ECEESPE2025 ePoster Presentations Metabolism, Nutrition and Obesity (164 abstracts)
1Regency CDER, Pediatric Endocrinology, Kanpur, India; 2Shalby Hospital, Ahmedabad, India
JOINT2648
Background-: Dysglycemia is a significant cause of concern in children and adolescents with obesity. The beneficial impact of early intervention makes timely identification desirable. The current diagnostic cutoffs for dysglycemia based on adult recommendations have not been validated in Indian children and adolescents. In particular, the validity of hemoglobin A1C (HbA1C) cutoffs has been questioned.
Aim: To compare the diagnostic accuracy of glycemic parameters (glucose tolerance test, HBA1C, and continuous glucose monitoring measures) in identifying dysglycemia in obese Indian children and adolescents.
Methodology: An oral glucose tolerance test and HbA1C were performed in 170 obese children and adolescents (110 boys; age 12.8 + 3.2 and BMI SDS 2.3 + 0.6). Twenty subjects also underwent 14-day ambulatory blood glucose monitoring. The prevalence of dysglycemia according to different measures and the correlation between different parameters were compared. A ROC curve was generated to determine the diagnostic cutoff of HbA1C to identify glucose tolerance test-detected dysglycemia.
Results: Dysglycemia was identified by eight subjects according to fasting glucose (all pre-diabetes, 4.7%), fifteen as per 2-hour value (13 with prediabetes, 2 with diabetes; 8.8%), and 37 by to HbA1C (36 with pre-diabetes and 1 with diabetes, 21.8%).
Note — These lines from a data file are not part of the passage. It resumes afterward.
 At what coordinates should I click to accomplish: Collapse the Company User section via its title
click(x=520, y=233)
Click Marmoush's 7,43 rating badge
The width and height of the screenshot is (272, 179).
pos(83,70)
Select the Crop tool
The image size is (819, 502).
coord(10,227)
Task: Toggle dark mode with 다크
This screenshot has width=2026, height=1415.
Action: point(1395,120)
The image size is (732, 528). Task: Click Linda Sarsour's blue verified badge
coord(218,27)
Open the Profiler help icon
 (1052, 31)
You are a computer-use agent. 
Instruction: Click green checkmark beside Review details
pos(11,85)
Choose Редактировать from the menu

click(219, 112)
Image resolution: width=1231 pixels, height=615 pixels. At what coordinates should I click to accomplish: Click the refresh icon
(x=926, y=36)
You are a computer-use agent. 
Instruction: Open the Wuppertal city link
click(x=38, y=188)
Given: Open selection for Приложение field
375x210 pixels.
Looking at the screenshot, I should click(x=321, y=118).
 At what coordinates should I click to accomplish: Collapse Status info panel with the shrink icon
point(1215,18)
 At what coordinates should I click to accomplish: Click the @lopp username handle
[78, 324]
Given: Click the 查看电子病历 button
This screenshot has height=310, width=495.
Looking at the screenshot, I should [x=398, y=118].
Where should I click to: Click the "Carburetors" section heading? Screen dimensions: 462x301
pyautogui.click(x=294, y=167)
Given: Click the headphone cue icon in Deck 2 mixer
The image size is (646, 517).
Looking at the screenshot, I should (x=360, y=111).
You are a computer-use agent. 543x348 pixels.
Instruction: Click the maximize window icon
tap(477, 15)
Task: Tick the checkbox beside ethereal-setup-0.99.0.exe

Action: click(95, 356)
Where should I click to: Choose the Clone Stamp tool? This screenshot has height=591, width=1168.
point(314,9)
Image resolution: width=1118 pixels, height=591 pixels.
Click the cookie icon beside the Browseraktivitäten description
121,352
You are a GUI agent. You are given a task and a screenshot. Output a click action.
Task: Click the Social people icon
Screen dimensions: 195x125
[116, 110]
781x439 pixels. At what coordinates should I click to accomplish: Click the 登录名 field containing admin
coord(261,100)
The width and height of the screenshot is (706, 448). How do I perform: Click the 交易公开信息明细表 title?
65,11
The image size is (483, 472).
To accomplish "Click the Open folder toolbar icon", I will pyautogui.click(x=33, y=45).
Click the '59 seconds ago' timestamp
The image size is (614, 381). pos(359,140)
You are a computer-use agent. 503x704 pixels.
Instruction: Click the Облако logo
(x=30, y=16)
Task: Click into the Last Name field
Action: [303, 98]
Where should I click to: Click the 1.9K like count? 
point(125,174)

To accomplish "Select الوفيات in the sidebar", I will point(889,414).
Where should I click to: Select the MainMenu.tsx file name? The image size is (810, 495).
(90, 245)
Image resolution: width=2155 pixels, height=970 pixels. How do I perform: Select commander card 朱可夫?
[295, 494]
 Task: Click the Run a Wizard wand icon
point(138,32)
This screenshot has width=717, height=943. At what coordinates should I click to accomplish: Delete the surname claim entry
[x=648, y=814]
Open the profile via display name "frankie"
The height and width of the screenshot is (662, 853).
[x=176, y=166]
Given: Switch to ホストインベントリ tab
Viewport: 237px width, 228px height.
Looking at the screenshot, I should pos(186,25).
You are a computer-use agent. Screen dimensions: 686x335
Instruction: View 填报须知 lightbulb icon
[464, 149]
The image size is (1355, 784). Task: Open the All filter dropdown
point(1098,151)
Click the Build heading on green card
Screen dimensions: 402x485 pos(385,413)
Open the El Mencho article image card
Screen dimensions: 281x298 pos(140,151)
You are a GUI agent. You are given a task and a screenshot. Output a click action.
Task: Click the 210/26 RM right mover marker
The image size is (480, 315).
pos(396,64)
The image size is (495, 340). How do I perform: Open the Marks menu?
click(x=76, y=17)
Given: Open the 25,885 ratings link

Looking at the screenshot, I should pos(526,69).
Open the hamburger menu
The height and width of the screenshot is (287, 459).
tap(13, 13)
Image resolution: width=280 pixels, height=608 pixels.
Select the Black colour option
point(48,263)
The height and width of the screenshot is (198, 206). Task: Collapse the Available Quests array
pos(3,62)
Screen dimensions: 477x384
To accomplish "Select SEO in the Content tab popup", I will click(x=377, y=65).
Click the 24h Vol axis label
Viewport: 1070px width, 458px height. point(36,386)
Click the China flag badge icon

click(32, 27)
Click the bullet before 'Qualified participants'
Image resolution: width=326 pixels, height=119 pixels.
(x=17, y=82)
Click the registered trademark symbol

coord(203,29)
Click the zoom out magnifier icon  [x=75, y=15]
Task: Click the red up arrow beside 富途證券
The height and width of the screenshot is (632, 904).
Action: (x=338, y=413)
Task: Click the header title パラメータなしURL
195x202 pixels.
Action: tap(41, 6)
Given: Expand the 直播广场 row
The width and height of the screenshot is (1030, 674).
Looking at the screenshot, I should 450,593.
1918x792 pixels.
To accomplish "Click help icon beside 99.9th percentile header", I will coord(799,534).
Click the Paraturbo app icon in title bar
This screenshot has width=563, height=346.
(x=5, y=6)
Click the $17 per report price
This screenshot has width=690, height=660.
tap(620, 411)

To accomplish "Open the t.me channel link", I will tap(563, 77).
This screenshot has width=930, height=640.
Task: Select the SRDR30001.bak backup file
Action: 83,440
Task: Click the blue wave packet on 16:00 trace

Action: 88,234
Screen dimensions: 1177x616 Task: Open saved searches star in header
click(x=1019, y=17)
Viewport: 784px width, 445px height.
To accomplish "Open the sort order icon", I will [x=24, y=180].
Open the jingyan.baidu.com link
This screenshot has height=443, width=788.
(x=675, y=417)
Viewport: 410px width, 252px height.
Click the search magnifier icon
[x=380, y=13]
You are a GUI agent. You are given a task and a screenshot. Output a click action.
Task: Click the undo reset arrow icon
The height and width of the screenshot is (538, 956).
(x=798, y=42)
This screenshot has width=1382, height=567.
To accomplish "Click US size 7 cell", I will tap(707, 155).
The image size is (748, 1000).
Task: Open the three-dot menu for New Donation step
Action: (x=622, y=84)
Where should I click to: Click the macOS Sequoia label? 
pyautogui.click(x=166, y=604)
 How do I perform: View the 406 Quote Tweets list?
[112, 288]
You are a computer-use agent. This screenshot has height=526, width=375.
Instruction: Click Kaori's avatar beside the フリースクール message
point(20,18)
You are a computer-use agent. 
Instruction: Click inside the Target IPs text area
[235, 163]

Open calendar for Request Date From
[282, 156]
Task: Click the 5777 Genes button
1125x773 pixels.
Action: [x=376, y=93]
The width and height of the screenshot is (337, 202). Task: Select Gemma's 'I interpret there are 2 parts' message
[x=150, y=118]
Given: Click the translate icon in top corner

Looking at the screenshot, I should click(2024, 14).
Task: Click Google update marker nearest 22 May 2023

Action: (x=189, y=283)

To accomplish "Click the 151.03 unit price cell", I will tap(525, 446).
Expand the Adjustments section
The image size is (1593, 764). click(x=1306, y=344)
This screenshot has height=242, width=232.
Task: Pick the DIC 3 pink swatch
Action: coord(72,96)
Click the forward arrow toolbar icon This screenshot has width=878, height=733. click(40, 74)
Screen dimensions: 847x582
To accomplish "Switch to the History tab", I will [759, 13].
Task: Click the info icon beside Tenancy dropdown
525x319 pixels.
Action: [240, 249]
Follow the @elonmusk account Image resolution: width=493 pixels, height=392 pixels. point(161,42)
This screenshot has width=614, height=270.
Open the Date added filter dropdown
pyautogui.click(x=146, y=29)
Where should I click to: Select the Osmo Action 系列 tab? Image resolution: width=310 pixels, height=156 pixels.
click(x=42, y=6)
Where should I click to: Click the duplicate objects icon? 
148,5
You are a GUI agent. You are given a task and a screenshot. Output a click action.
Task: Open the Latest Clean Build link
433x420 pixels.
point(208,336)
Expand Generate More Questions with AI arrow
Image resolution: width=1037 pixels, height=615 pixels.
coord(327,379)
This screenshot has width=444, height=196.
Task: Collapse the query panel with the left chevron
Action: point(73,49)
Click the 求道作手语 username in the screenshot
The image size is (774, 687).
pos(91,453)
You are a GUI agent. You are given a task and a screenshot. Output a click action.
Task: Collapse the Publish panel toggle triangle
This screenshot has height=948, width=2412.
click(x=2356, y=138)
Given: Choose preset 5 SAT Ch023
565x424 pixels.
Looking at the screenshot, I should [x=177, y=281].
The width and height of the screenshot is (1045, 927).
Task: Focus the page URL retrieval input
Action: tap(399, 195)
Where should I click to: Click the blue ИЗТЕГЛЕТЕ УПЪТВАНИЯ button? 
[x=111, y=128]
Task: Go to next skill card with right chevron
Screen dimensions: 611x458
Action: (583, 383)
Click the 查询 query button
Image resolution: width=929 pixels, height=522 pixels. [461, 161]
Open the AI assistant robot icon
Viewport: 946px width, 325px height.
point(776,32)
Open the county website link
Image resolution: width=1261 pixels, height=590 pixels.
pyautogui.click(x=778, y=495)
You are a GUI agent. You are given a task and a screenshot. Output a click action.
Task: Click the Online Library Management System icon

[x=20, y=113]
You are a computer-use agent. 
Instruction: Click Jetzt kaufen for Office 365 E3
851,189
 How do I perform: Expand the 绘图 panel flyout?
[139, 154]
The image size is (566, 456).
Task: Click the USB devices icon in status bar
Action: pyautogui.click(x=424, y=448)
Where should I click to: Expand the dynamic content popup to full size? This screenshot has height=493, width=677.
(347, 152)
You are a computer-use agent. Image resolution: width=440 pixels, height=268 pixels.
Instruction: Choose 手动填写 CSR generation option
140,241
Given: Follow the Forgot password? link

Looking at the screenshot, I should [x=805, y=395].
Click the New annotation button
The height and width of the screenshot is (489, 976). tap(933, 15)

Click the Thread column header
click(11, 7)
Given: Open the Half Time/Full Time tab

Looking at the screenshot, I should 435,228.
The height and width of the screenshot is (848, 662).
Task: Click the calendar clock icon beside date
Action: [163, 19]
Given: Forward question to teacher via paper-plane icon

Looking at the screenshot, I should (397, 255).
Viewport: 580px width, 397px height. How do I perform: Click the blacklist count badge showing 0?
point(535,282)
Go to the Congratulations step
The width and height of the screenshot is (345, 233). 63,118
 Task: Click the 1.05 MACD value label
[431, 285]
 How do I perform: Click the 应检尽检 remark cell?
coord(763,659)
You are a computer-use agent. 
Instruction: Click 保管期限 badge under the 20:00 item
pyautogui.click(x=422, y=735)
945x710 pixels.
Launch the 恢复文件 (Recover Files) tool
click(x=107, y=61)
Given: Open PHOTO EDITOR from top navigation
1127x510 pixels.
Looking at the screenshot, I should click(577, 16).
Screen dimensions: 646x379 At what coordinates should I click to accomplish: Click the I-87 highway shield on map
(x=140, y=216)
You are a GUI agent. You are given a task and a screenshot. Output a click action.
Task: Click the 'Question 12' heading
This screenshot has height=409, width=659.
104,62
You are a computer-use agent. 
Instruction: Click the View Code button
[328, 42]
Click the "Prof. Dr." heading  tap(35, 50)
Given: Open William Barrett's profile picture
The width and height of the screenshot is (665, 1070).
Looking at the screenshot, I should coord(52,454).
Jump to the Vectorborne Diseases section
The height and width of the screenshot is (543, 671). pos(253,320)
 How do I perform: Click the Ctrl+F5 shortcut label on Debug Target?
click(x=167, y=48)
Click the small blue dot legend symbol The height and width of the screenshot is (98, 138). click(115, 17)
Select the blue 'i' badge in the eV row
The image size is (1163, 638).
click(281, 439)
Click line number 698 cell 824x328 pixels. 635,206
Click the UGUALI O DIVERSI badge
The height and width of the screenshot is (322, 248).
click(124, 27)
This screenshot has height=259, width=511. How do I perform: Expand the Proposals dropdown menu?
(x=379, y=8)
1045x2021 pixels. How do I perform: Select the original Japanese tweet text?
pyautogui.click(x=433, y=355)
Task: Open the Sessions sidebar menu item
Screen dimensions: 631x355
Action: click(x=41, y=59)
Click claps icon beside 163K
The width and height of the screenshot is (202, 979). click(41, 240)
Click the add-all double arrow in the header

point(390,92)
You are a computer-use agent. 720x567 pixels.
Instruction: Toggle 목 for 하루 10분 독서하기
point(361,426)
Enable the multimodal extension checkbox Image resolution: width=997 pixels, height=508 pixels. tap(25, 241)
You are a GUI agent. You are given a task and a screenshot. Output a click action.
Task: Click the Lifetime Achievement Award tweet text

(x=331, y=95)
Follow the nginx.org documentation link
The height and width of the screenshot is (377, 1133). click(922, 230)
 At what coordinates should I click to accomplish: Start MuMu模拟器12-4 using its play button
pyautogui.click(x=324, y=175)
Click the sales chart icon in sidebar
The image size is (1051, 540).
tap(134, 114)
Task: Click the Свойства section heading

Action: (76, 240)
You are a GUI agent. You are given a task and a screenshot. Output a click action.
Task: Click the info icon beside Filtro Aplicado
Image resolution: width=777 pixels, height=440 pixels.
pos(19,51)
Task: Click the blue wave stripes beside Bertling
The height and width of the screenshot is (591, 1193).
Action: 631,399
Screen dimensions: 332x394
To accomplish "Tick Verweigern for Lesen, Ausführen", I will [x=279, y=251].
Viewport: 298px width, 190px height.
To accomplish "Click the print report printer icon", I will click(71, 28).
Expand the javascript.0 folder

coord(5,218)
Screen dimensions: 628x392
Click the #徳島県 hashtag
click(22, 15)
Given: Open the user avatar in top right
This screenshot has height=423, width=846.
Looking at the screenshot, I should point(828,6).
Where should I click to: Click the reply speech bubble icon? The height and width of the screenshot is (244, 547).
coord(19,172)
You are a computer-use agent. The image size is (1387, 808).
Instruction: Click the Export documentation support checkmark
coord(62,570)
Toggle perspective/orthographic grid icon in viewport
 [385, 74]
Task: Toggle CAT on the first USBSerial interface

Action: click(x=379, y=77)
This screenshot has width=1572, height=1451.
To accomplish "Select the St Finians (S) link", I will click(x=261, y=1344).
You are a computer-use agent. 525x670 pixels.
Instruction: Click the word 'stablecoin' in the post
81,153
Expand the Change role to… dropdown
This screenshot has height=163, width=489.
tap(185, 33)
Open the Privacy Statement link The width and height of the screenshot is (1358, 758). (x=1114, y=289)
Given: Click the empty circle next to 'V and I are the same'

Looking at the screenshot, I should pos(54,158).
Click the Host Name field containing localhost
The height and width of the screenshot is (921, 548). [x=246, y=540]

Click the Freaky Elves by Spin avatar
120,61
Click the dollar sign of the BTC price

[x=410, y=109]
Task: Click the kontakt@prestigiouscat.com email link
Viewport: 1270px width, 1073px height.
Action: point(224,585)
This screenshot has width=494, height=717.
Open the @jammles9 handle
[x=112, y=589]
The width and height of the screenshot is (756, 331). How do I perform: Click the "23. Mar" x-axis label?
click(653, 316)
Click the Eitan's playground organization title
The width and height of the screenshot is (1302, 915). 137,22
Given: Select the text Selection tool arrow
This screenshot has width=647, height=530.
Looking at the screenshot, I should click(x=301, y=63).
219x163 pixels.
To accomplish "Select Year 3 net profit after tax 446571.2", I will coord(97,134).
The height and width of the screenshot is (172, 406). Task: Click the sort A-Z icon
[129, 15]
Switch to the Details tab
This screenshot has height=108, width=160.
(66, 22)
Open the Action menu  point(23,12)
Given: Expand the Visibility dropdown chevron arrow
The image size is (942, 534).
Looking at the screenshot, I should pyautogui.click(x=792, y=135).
Twenty-eight subjects (77.8%) identified as pre-diabetes by HbA1C had normal glucose tolerance tests. Both the subjects with abnormal glucose profiles on continuous glucose monitoring (16.2%) had glucose tolerance tests determined dysglycemia. Average blood glucose in CGM data correlated with fasting (r = 0.9, P = 0.001) and 2-hour blood glucose (r = 0.8, p=<0.001) with no correlation with HBA1c (r = 0.5, P = 0.09). The ROC curve for diagnostic efficacy of HbA1C in identifying dysglycemia had an area under the curve of 0.730 (P = 0.02). An increase in HBA1C cutoff to 6% would have avoided the diagnosis of dysglycemia in 8 subjects with normal glucose tolerance tests.
Conclusion: Dysglycemia is common in Indian children and adolescents, highlighting the need for early identification. HbA1C tends to overestimate dysglycemia, suggesting the need for higher cutoffs. ABGM is a promising tool for screening dysglycemia but needs further exploration before widespread use.